There seems to be a consensus that the top three teams are in no matter what happens this weekend. I’m not so sure about Clemson despite Dabo Swinney’s tiresome rants about a lack of respect just because the Tigers don’t have the quality wins.
But riddle me this — if Clemson is in no matter what, isn’t the ACC title game just for T-shirts and giggles? I mean, won’t Virginia be in the Orange Bowl whether it wins or loses?

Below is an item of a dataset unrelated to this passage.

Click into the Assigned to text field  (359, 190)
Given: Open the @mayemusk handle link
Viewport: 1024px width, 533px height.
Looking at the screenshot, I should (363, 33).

Let’s say the top three all win and the rankings stay the same. That’s some reward LSU gets if it remains the No. 2 seed — playing the defending national champs who will have the 15th longest winning streak in the HISTORY OF COLLEGE FOOTBALL two hours from the Clemson campus.
Of course, the big question will be which team gets in as the fourth seed and obviously, the SEC is rooting for a Georgia upset so it will have a pair of teams in the final four.

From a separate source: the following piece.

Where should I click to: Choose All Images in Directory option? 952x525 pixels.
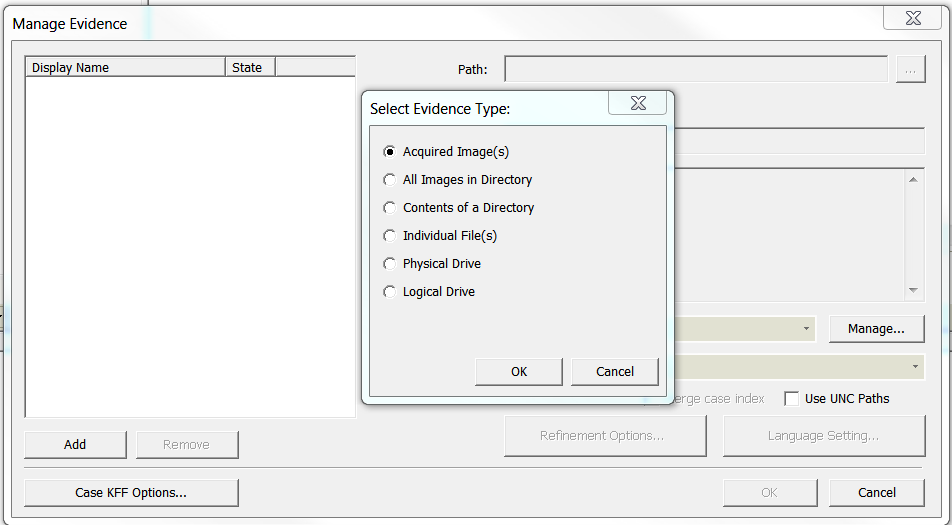point(389,180)
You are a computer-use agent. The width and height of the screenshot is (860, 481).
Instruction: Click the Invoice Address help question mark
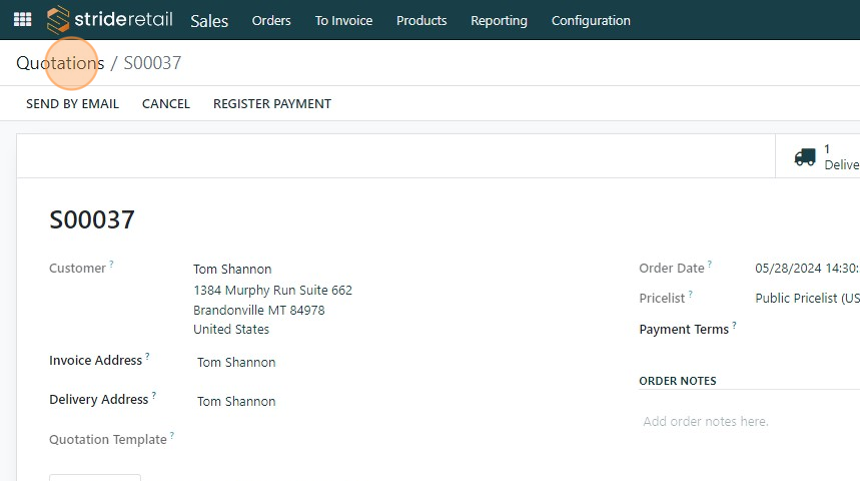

(Auburn fans find themselves rooting for the Bulldogs as well because it would open a New Year’s Six bowl game spot for the Tigers).
If not Georgia, Utah or Oklahoma? Or maybe even Baylor if the Bears win the Big 12 (unlikely).

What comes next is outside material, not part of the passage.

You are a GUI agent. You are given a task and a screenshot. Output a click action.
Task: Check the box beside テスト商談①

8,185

I think it’s pretty simple. If we see chalk this weekend, Utah will be the fourth team and get to play Ohio State. That might well lead to another of those boring playoff games, but I digress.
Mostly, I’m trying to divert your attention from an awful 5-5 record last week for Dr. Football in The Picks. That leaves the season record at 106-39. I need to finish stronger than Biohazard Coffee, which is considered one of the strongest in the world. I’m not making that up.
SEC: LSU VS. GEORGIA: This may be the dumbest pick of my career and that is saying something. LSU has been unstoppable. Georgia has been the best defense I’ve seen all year. I’m going with defense (don’t @ me). Georgia, 26-24.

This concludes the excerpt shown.